[Page and screen pointing data]
-=-=-=-=-

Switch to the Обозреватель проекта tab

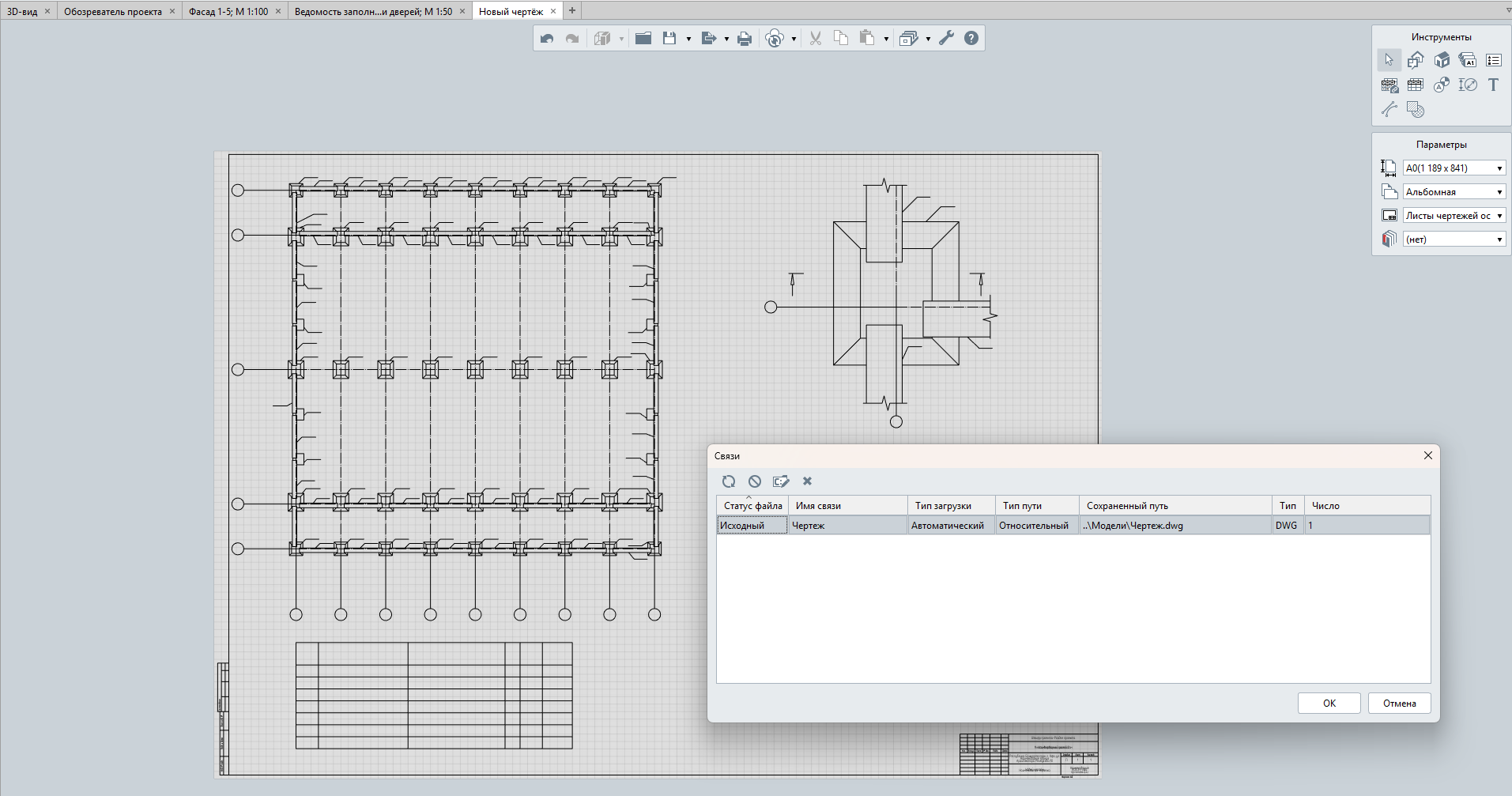pyautogui.click(x=112, y=11)
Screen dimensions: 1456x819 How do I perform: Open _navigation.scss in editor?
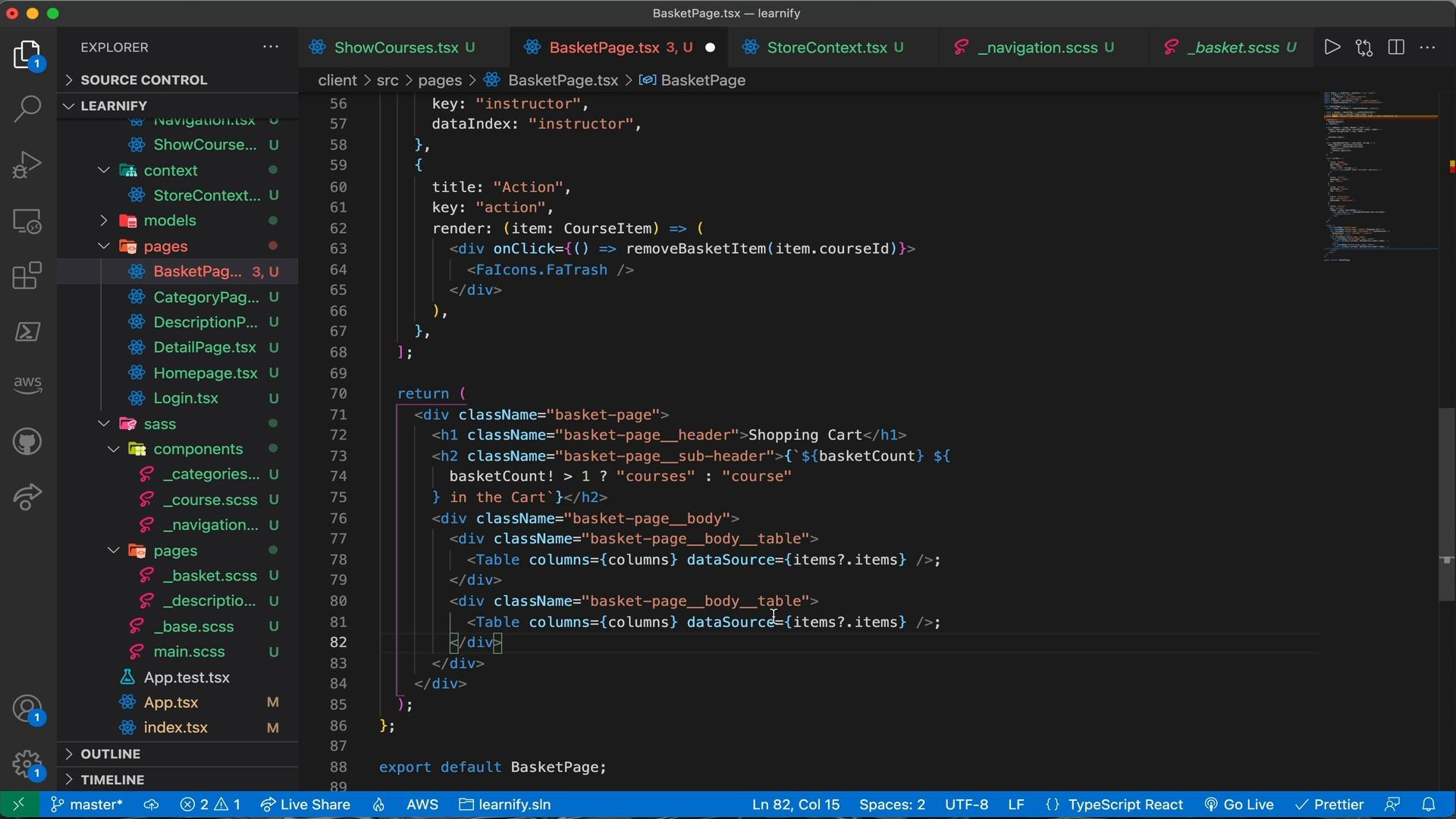1037,47
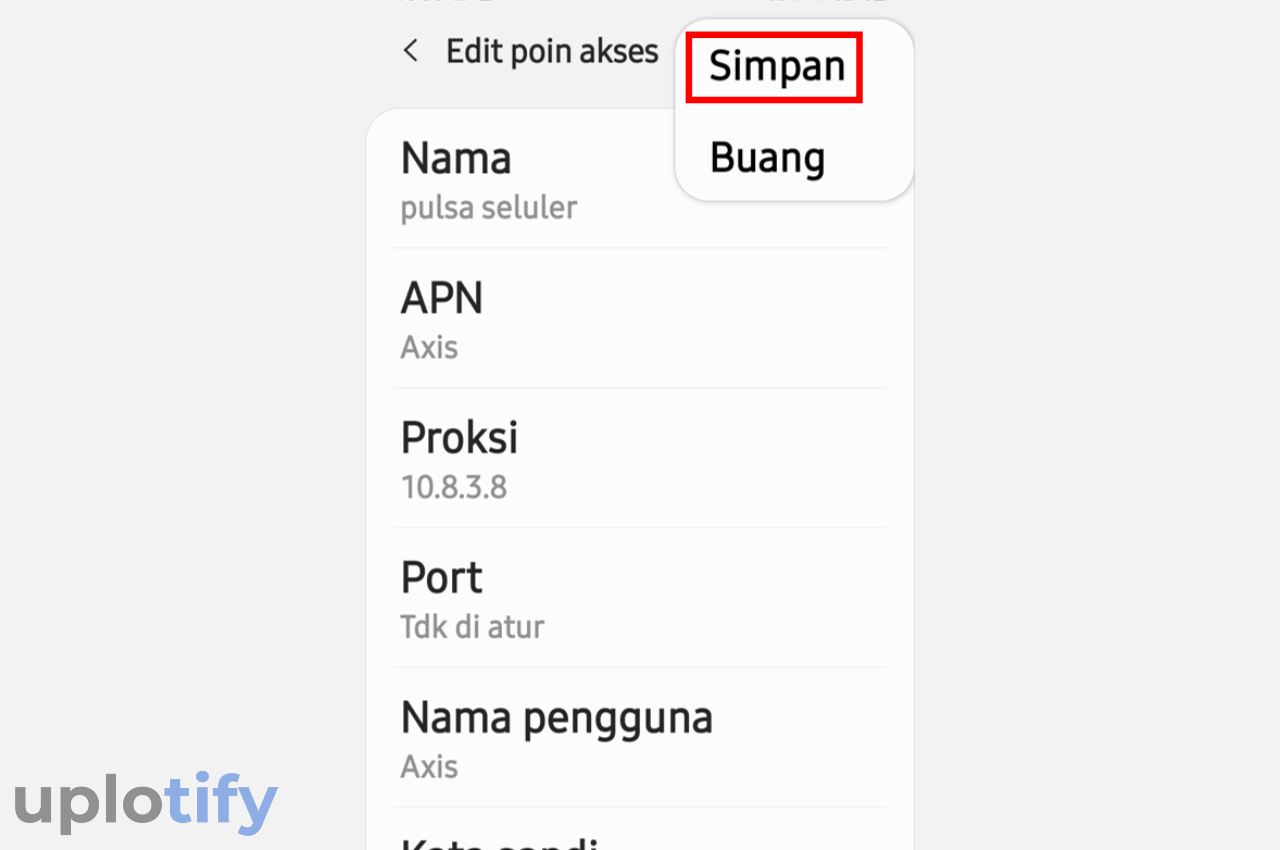Screen dimensions: 1280x850
Task: Edit the 'pulsa seluler' name value
Action: (488, 208)
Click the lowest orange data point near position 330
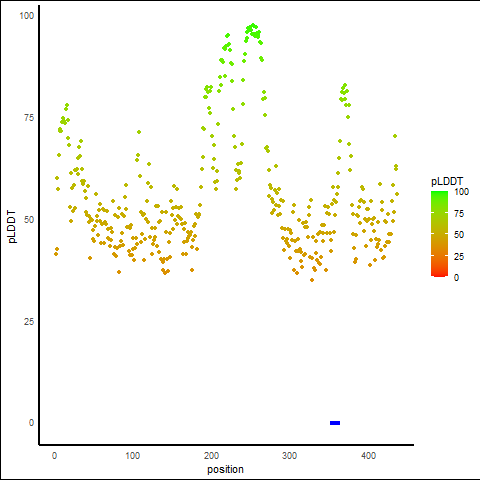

-=-=-=-=-

#### Your task:
Rewrite every line of the records, changing "orange" to "green" and keeping everything else the same. Omit the pictures from your answer.

#### Task answer:
Switch to the Обозреватель проекта tab

pyautogui.click(x=112, y=11)
Screen dimensions: 1456x819 How do I perform: Open _navigation.scss in editor?
1037,47
Screen dimensions: 1280x850
Task: Edit the 'pulsa seluler' name value
Action: (488, 208)
Click the lowest green data point near position 330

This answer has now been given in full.